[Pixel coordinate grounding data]
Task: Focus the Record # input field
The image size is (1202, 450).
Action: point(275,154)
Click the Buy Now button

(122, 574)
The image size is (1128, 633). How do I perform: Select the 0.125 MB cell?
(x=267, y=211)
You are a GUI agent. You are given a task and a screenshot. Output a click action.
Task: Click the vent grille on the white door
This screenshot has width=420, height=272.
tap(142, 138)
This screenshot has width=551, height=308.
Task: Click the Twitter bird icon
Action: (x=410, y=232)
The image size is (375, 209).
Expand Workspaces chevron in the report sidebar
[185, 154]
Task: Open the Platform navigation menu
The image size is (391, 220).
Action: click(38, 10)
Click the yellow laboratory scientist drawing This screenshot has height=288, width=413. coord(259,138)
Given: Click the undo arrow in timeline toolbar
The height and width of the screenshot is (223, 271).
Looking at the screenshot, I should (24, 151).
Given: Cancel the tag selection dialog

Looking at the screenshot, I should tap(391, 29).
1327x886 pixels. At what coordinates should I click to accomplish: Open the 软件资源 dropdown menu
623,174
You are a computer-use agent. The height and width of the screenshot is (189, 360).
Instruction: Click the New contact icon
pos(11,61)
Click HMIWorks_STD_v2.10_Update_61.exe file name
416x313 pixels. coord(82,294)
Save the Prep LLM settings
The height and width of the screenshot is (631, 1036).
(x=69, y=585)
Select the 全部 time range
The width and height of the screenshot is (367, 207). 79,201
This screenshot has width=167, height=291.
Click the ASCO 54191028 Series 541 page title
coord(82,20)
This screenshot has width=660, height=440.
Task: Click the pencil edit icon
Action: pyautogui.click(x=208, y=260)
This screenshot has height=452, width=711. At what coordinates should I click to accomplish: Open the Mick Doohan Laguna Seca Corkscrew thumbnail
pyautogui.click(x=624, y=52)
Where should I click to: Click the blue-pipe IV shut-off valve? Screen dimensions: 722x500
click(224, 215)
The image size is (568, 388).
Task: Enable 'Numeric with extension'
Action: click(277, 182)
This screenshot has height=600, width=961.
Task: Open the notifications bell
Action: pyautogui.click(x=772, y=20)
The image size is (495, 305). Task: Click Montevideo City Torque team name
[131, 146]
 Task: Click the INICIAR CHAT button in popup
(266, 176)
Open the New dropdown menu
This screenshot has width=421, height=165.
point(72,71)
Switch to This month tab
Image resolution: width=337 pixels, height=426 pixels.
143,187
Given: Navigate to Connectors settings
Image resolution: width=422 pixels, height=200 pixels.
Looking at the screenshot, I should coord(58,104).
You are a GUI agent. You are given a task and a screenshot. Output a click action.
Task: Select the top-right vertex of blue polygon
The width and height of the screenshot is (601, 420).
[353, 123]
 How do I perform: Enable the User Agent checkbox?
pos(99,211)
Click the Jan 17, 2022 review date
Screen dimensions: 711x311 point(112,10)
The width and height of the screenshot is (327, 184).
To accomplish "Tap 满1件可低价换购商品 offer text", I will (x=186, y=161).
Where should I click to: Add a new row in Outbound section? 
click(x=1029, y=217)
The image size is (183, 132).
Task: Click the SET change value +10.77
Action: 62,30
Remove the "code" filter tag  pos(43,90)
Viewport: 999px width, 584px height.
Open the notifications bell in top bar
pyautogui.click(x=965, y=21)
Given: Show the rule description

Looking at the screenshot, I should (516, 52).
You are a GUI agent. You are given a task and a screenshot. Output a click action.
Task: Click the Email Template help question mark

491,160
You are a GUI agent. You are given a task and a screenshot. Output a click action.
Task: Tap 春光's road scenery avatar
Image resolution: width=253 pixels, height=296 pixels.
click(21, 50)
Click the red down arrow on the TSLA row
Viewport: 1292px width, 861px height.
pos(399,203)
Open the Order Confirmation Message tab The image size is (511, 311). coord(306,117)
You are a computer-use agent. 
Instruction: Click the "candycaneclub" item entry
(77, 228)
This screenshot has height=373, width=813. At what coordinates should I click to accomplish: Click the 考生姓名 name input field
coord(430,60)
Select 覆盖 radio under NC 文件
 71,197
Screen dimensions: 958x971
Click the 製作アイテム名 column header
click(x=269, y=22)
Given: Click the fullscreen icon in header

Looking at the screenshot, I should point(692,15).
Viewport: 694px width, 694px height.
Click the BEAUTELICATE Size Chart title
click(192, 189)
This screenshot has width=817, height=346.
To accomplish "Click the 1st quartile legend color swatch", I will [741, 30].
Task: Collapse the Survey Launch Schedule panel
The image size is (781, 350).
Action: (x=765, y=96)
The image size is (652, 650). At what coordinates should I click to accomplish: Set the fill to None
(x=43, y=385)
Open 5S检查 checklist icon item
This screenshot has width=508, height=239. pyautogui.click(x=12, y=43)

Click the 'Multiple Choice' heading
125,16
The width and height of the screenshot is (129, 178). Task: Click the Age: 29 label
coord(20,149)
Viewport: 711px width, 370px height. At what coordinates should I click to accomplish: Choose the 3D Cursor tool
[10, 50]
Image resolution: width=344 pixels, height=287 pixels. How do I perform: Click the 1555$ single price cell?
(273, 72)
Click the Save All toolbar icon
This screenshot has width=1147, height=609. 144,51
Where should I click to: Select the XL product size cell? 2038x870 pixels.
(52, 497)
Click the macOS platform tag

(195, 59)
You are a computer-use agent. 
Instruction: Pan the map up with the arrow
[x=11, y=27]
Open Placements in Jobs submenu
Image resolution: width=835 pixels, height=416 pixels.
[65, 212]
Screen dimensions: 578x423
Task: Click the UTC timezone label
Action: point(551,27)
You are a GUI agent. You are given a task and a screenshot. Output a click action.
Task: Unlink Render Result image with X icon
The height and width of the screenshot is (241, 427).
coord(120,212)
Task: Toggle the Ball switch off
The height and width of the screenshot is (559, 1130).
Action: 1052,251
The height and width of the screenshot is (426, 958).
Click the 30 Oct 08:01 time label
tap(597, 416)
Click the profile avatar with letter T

Task objective »
Output the records above, each one exactly, with none left out.

Solution »
Task: Focus the Record # input field
The image size is (1202, 450).
Action: point(275,154)
Click the Buy Now button

(122, 574)
The image size is (1128, 633). How do I perform: Select the 0.125 MB cell?
(x=267, y=211)
You are a GUI agent. You are given a task and a screenshot. Output a click action.
Task: Click the vent grille on the white door
This screenshot has width=420, height=272.
tap(142, 138)
This screenshot has width=551, height=308.
Task: Click the Twitter bird icon
Action: (x=410, y=232)
The image size is (375, 209).
Expand Workspaces chevron in the report sidebar
[185, 154]
Task: Open the Platform navigation menu
The image size is (391, 220).
Action: click(38, 10)
Click the yellow laboratory scientist drawing This screenshot has height=288, width=413. coord(259,138)
Given: Click the undo arrow in timeline toolbar
The height and width of the screenshot is (223, 271).
Looking at the screenshot, I should (24, 151).
Given: Cancel the tag selection dialog

Looking at the screenshot, I should tap(391, 29).
1327x886 pixels. At what coordinates should I click to accomplish: Open the 软件资源 dropdown menu
623,174
You are a computer-use agent. The height and width of the screenshot is (189, 360).
Instruction: Click the New contact icon
pos(11,61)
Click HMIWorks_STD_v2.10_Update_61.exe file name
416x313 pixels. coord(82,294)
Save the Prep LLM settings
The height and width of the screenshot is (631, 1036).
(x=69, y=585)
Select the 全部 time range
The width and height of the screenshot is (367, 207). 79,201
This screenshot has width=167, height=291.
Click the ASCO 54191028 Series 541 page title
coord(82,20)
This screenshot has width=660, height=440.
Task: Click the pencil edit icon
Action: pyautogui.click(x=208, y=260)
This screenshot has height=452, width=711. At what coordinates should I click to accomplish: Open the Mick Doohan Laguna Seca Corkscrew thumbnail
pyautogui.click(x=624, y=52)
Where should I click to: Click the blue-pipe IV shut-off valve? Screen dimensions: 722x500
click(224, 215)
The image size is (568, 388).
Task: Enable 'Numeric with extension'
Action: click(277, 182)
This screenshot has height=600, width=961.
Task: Open the notifications bell
Action: pyautogui.click(x=772, y=20)
The image size is (495, 305). Task: Click Montevideo City Torque team name
[131, 146]
 Task: Click the INICIAR CHAT button in popup
(266, 176)
Open the New dropdown menu
This screenshot has width=421, height=165.
point(72,71)
Switch to This month tab
Image resolution: width=337 pixels, height=426 pixels.
143,187
Given: Navigate to Connectors settings
Image resolution: width=422 pixels, height=200 pixels.
Looking at the screenshot, I should coord(58,104).
You are a GUI agent. You are given a task and a screenshot. Output a click action.
Task: Select the top-right vertex of blue polygon
The width and height of the screenshot is (601, 420).
[353, 123]
 How do I perform: Enable the User Agent checkbox?
pos(99,211)
Click the Jan 17, 2022 review date
Screen dimensions: 711x311 point(112,10)
The width and height of the screenshot is (327, 184).
To accomplish "Tap 满1件可低价换购商品 offer text", I will (x=186, y=161).
Where should I click to: Add a new row in Outbound section? 
click(x=1029, y=217)
The image size is (183, 132).
Task: Click the SET change value +10.77
Action: 62,30
Remove the "code" filter tag  pos(43,90)
Viewport: 999px width, 584px height.
Open the notifications bell in top bar
pyautogui.click(x=965, y=21)
Given: Show the rule description

Looking at the screenshot, I should (516, 52).
You are a GUI agent. You are given a task and a screenshot. Output a click action.
Task: Click the Email Template help question mark

491,160
You are a GUI agent. You are given a task and a screenshot. Output a click action.
Task: Tap 春光's road scenery avatar
Image resolution: width=253 pixels, height=296 pixels.
click(21, 50)
Click the red down arrow on the TSLA row
Viewport: 1292px width, 861px height.
pos(399,203)
Open the Order Confirmation Message tab The image size is (511, 311). coord(306,117)
You are a computer-use agent. 
Instruction: Click the "candycaneclub" item entry
(77, 228)
This screenshot has height=373, width=813. At what coordinates should I click to accomplish: Click the 考生姓名 name input field
coord(430,60)
Select 覆盖 radio under NC 文件
 71,197
Screen dimensions: 958x971
Click the 製作アイテム名 column header
click(x=269, y=22)
Given: Click the fullscreen icon in header

Looking at the screenshot, I should point(692,15).
Viewport: 694px width, 694px height.
Click the BEAUTELICATE Size Chart title
click(192, 189)
This screenshot has width=817, height=346.
To accomplish "Click the 1st quartile legend color swatch", I will [741, 30].
Task: Collapse the Survey Launch Schedule panel
The image size is (781, 350).
Action: (x=765, y=96)
The image size is (652, 650). At what coordinates should I click to accomplish: Set the fill to None
(x=43, y=385)
Open 5S检查 checklist icon item
This screenshot has width=508, height=239. pyautogui.click(x=12, y=43)

Click the 'Multiple Choice' heading
125,16
The width and height of the screenshot is (129, 178). Task: Click the Age: 29 label
coord(20,149)
Viewport: 711px width, 370px height. At what coordinates should I click to accomplish: Choose the 3D Cursor tool
[10, 50]
Image resolution: width=344 pixels, height=287 pixels. How do I perform: Click the 1555$ single price cell?
(273, 72)
Click the Save All toolbar icon
This screenshot has width=1147, height=609. 144,51
Where should I click to: Select the XL product size cell? 2038x870 pixels.
(52, 497)
Click the macOS platform tag

(195, 59)
You are a computer-use agent. 
Instruction: Pan the map up with the arrow
[x=11, y=27]
Open Placements in Jobs submenu
Image resolution: width=835 pixels, height=416 pixels.
[65, 212]
Screen dimensions: 578x423
Task: Click the UTC timezone label
Action: point(551,27)
You are a GUI agent. You are given a task and a screenshot. Output a click action.
Task: Unlink Render Result image with X icon
The height and width of the screenshot is (241, 427).
coord(120,212)
Task: Toggle the Ball switch off
The height and width of the screenshot is (559, 1130).
Action: 1052,251
The height and width of the screenshot is (426, 958).
Click the 30 Oct 08:01 time label
tap(597, 416)
Click the profile avatar with letter T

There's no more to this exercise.